Frequency tables: finding averages

In a nutshell

Just like for sets of values, the mean, median, mode and range can be found from frequency tables too. The only difference is that these averages might refer to a category, rather than an individual number.

PROCEDURE

Mean	Create a new column: 'number $\times$ frequency' and calculate these values.
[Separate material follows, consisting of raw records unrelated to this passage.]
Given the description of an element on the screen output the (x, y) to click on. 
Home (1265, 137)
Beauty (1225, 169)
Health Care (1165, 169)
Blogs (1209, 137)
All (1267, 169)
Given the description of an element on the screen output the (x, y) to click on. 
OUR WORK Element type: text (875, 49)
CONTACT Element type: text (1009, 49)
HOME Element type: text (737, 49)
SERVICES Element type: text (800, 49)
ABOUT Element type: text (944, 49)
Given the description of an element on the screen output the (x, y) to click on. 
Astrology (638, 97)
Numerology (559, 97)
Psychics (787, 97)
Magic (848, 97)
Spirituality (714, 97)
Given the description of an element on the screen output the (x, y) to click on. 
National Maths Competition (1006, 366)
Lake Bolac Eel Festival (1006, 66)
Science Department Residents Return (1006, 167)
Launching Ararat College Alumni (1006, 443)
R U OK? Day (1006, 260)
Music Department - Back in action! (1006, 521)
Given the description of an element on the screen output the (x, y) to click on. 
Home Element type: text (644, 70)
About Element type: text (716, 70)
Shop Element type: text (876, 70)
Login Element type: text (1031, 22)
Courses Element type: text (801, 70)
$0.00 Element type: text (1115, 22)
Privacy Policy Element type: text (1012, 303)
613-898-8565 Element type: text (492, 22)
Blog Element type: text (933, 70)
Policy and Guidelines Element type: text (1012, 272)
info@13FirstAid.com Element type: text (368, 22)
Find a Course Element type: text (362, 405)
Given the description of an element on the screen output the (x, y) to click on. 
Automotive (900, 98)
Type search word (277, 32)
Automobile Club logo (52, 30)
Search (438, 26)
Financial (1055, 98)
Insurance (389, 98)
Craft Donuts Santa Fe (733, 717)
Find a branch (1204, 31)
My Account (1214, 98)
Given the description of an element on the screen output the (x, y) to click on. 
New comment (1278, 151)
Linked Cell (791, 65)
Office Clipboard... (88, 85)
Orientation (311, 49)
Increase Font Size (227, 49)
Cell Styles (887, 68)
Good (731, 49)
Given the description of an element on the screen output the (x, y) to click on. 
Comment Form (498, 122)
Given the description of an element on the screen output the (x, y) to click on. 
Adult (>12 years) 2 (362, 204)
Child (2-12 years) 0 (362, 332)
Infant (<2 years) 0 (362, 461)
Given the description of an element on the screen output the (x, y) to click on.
Next, find the sum of all these values, then divide this number by the total frequency.
Median	Identify the category containing the middle value: use $\frac{n+1}{2}$ where n is the total frequency to find the middle position.
Mode	Identify the category with the highest frequency.
Range	Calculate the difference between the highest and lowest in the 'number of' column.

Example

This frequency table shows the number of siblings pupils in a class of $23$ have:

Number of siblings	Frequency
$0$	$6$
$1$	$12$
$2$	$3$
$3$	$2$
$4$	$0$

Find the mean, median, range and mode.

1. Mean:

Add the third column to the table.

Number of siblings

\times

frequency

0\times6=0

1\times12=12

2\times3=6

3\times2=6

4\times0=0

Use the formula:

$\frac{\text{sum of 'number}\times \text{frequency' column}}{\text{total frequency}}=\frac{12+6+6}{6+12+3+2}=\frac{24}{23}=\underline{1.043} \text{ (to 3 d.p})$

Note: The total number of students was given in the question here, but often you will need to calculate it yourself.

2. Median:

Identify the middle position.

$\frac{(n+1)}{2}=\frac{(23+1)}{2}=12$

The median is the category containing the $12th$ value cumulatively: $\underline1$

3. Mode:

Identify the category with the highest frequency.

$\underline1$

4. Range:

Work out the difference between the highest and lowest number of siblings.

$3-0 = \underline3$

Note: $4$ is not used here as there is no one with $4$ siblings.